True, one might be able to pull off a fencing-like fighting style, but because a Jedi has other talents that he can call upon, it might not be the most advantageous. Indeed, Dooku's style is much like fencing with conservative parry-movements and ripostes. Yet, he must defend against opponents using a different technique, so he must expand basic fencing techniques to a larger offensive/defensive area.

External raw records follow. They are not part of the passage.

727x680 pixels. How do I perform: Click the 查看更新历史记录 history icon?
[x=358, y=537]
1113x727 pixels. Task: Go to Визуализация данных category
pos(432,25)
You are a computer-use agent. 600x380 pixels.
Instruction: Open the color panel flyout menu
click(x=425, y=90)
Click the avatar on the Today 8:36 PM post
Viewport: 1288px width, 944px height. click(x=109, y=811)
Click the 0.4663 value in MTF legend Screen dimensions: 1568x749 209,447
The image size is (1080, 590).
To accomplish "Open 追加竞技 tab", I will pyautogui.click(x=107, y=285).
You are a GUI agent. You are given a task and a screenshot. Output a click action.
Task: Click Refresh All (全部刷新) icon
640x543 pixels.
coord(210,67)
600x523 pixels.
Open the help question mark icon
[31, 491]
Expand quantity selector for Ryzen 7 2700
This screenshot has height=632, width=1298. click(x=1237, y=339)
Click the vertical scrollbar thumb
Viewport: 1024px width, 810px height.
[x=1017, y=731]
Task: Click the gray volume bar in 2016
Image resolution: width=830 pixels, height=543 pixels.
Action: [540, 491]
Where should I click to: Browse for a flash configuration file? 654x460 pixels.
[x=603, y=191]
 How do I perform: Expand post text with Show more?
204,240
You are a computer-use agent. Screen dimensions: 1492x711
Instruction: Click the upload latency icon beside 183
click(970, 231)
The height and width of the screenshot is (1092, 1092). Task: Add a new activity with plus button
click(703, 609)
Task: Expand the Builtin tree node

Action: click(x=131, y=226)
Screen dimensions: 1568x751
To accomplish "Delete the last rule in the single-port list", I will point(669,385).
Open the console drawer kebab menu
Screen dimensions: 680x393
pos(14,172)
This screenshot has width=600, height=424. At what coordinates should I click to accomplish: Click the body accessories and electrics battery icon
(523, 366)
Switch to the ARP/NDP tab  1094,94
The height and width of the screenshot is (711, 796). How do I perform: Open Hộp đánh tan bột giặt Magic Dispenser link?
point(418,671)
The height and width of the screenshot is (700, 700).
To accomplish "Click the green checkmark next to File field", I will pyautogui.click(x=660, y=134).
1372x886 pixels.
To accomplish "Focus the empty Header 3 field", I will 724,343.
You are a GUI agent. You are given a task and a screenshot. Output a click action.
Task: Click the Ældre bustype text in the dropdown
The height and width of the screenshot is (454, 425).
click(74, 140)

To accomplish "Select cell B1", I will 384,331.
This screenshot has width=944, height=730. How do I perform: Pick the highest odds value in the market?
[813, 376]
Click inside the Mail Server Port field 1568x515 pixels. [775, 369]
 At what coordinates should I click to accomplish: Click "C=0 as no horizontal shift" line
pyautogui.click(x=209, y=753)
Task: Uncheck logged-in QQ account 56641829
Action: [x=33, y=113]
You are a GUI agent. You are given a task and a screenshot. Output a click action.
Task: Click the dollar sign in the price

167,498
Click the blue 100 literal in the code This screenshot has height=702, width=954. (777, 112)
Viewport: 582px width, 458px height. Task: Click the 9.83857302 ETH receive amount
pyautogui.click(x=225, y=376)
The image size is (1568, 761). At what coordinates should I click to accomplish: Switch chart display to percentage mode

Dooku's style was like fencing but not like it enough to do him any good. Where he a true fencer and the blade as cutty as they make it seem he should have been thrusting all over the place and killing a whole lot of Jedi. A lunge from a weapon like that would have been decisivly advantageous and most likely fight winning every time. Maul doesn't seem all that bright to me, but Jinn and Obi are almost worse. When he activated that silly lightstaff they should have stayed out of his (now considerably shorter)reach and stabbed the crap out of him. Deflecting with a two meter deathstick would have lost him a limb if his opponents had known what they where doing. That's just my two sense though, I've been wrong before.
So if I started at 2d6 and upgraded to 2d8, 2d10, and 2d12 with MA I, II, III and then get upgraded again with the Teras Kasi feat/talent combination, I would go up to 2d12+1d4? And were I to go up another step, the damage would increase again to be 2d12+2d4?
If your medium your dmg starts at 2d4 regularly MA I its 2d6 and so on. Other than that your right on the credits.
I may be mistaken, but following the general trend of the house rules, what I think that means is that if the damage exceeds the threshold by less then ten you do go down the condition track, but if it exceeds it by ten or more, you go down the condition track and in addition you get a persistent condition that only surgery or the Force can fix
This. Sorry I didn't make that more clear.